== PROVIDED DATA
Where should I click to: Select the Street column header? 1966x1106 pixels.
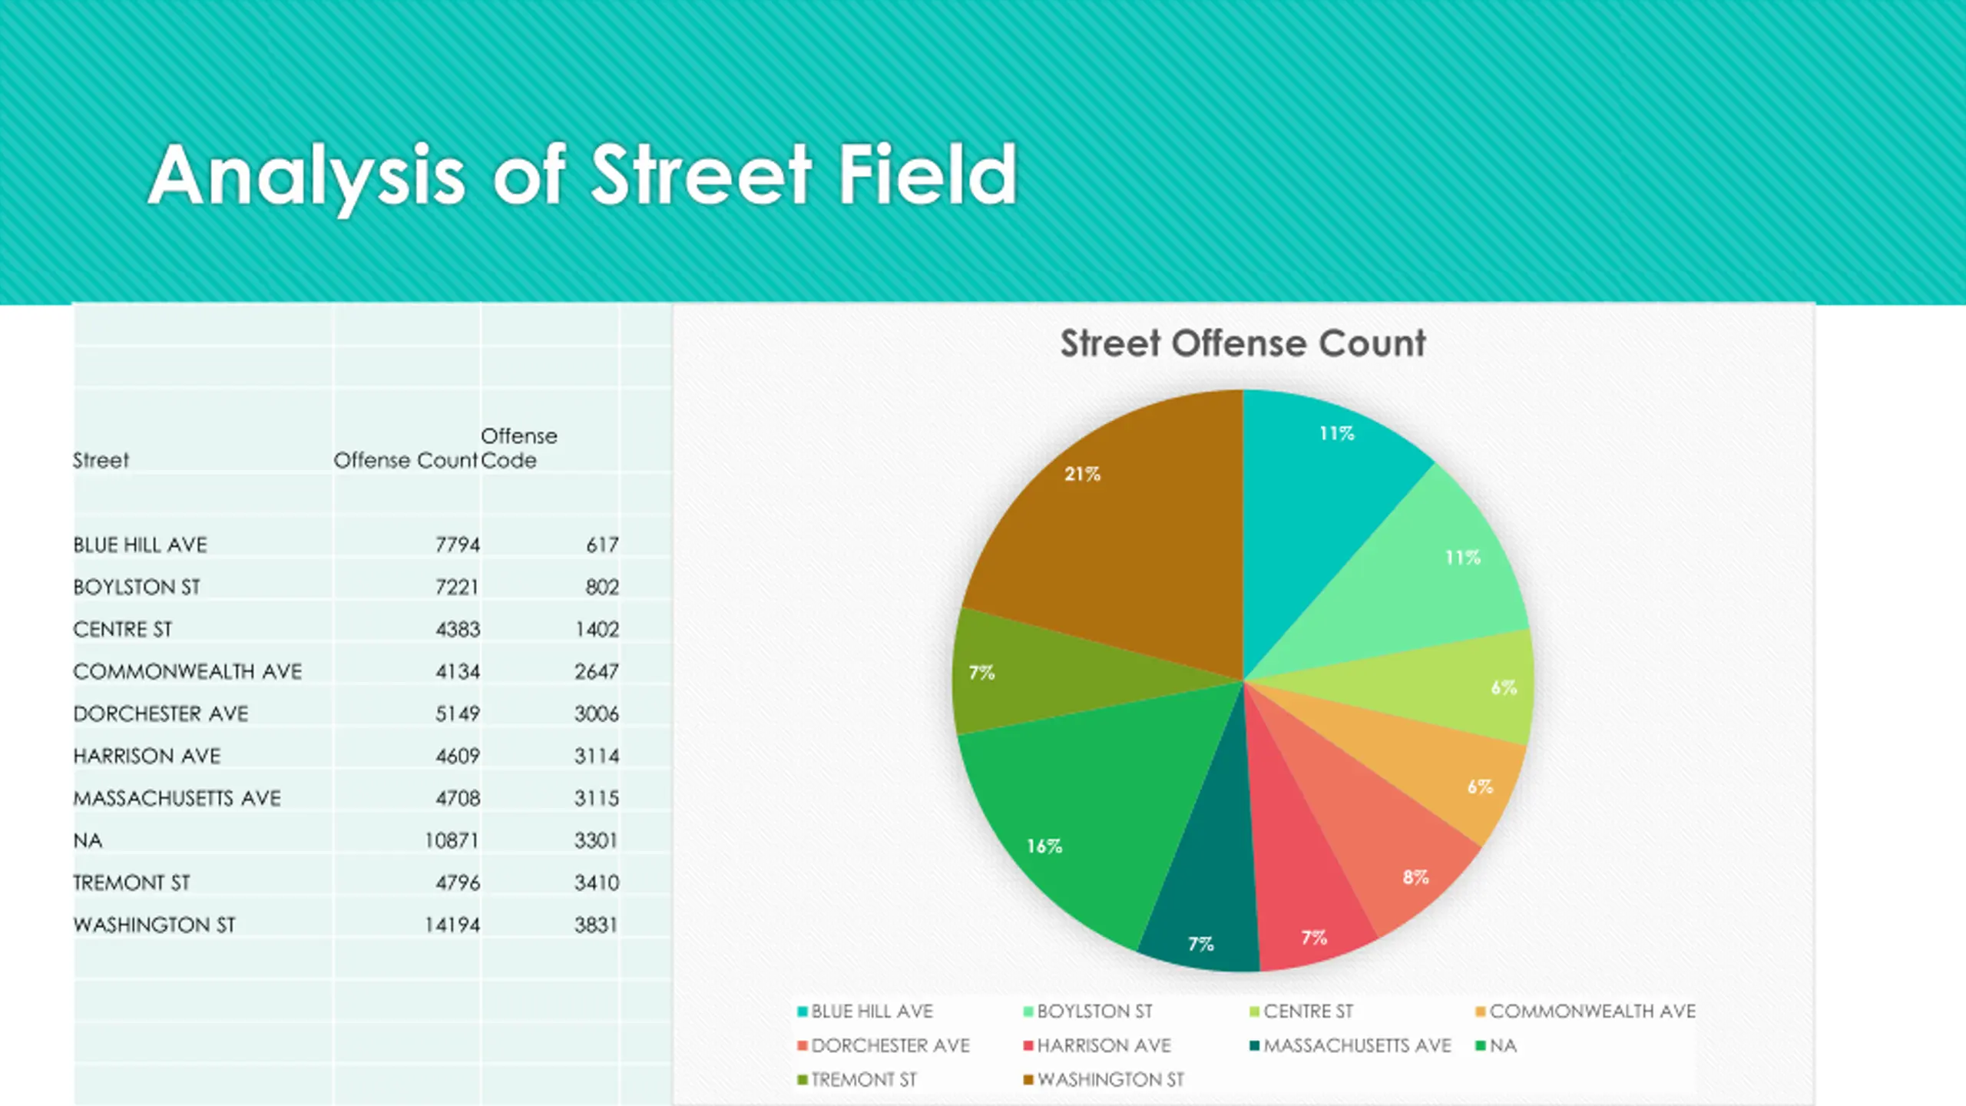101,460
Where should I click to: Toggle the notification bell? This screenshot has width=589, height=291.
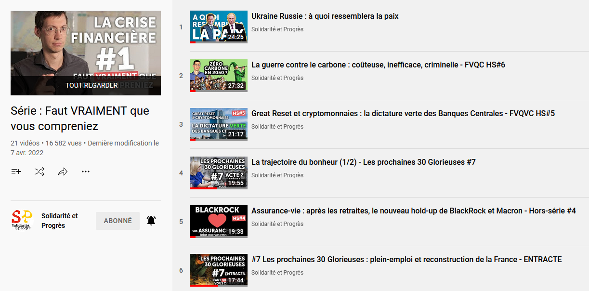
====
== PROVIDED DATA
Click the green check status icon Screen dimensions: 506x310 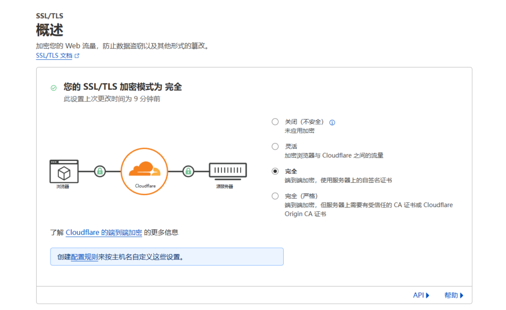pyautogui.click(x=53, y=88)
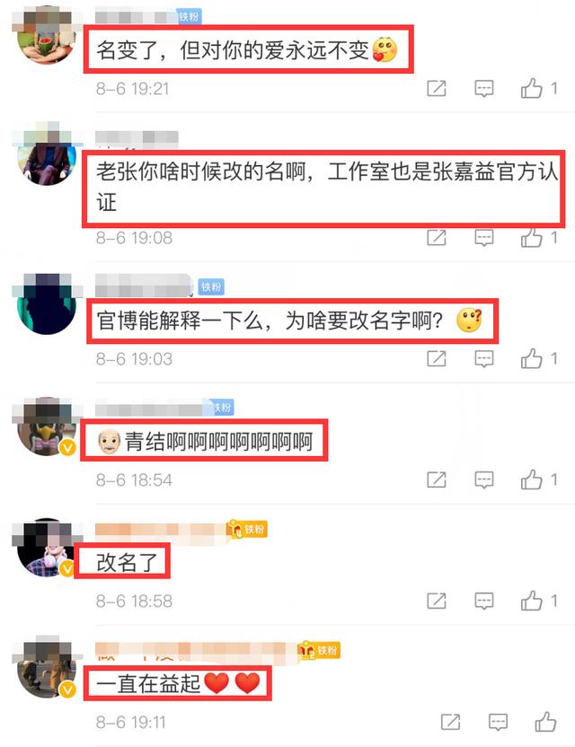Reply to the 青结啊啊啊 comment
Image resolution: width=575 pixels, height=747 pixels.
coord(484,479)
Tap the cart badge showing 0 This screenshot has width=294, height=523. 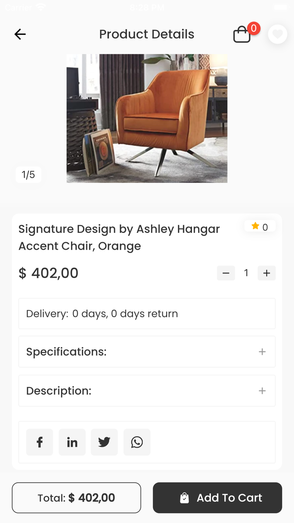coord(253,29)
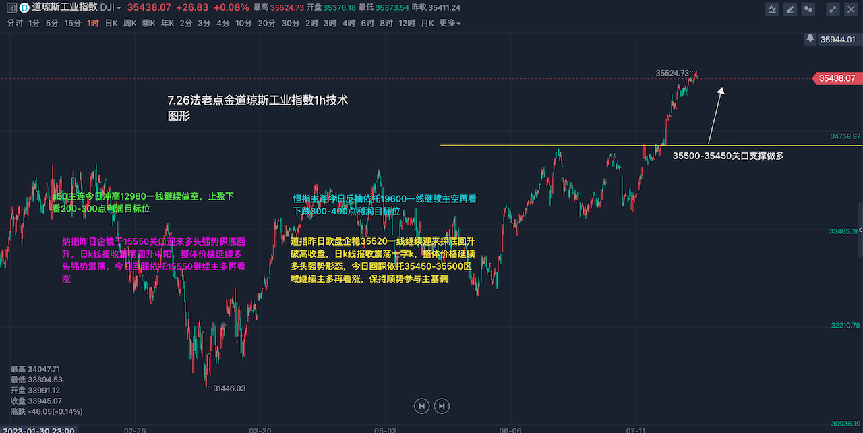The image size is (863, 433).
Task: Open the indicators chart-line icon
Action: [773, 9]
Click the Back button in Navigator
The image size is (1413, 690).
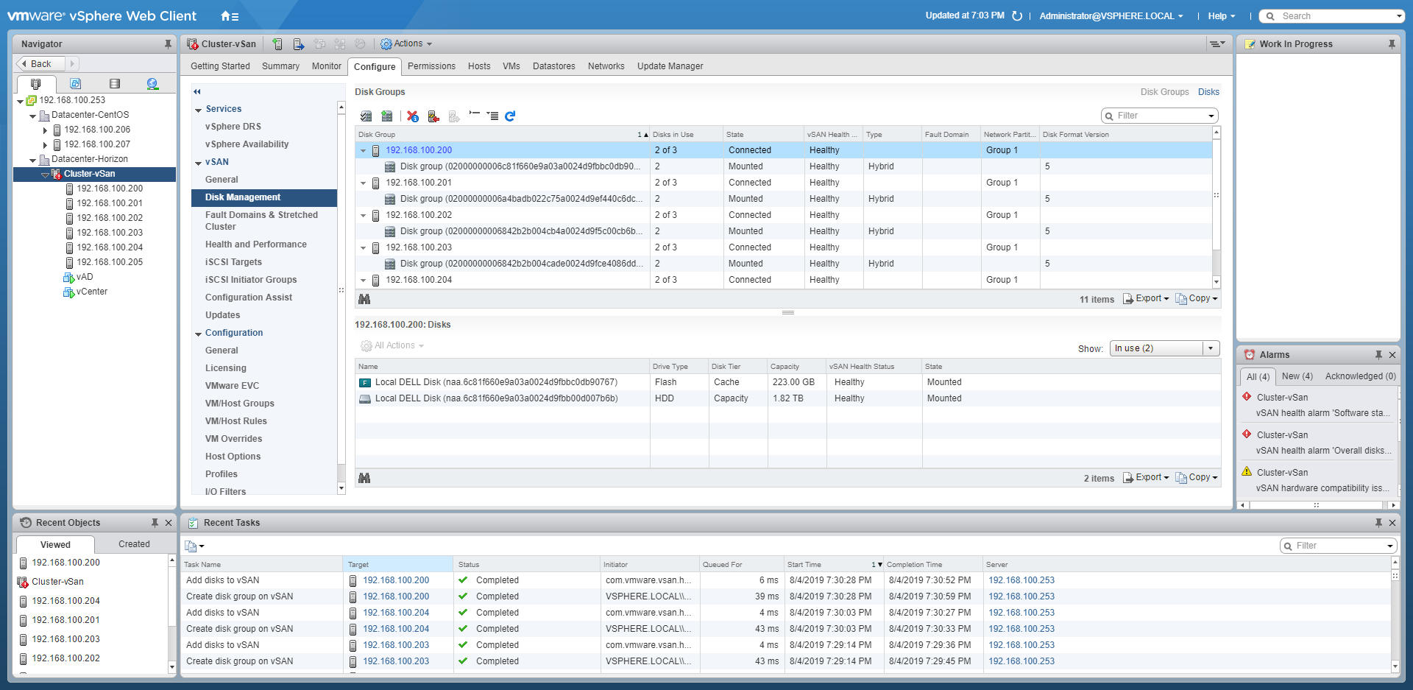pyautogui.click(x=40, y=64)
====
• **WHAT IS NEEDED**: In the entries above, which lines run from the one with "Where should I click to: Select" up to and including the one with "Where should I click to: Toggle"? Write them out exactly, without the pictures.

• **ANSWER BOX**:
Where should I click to: Select the Street column header? 1966x1106 pixels.
101,460
Where should I click to: Toggle the notification bell? This screenshot has width=589, height=291.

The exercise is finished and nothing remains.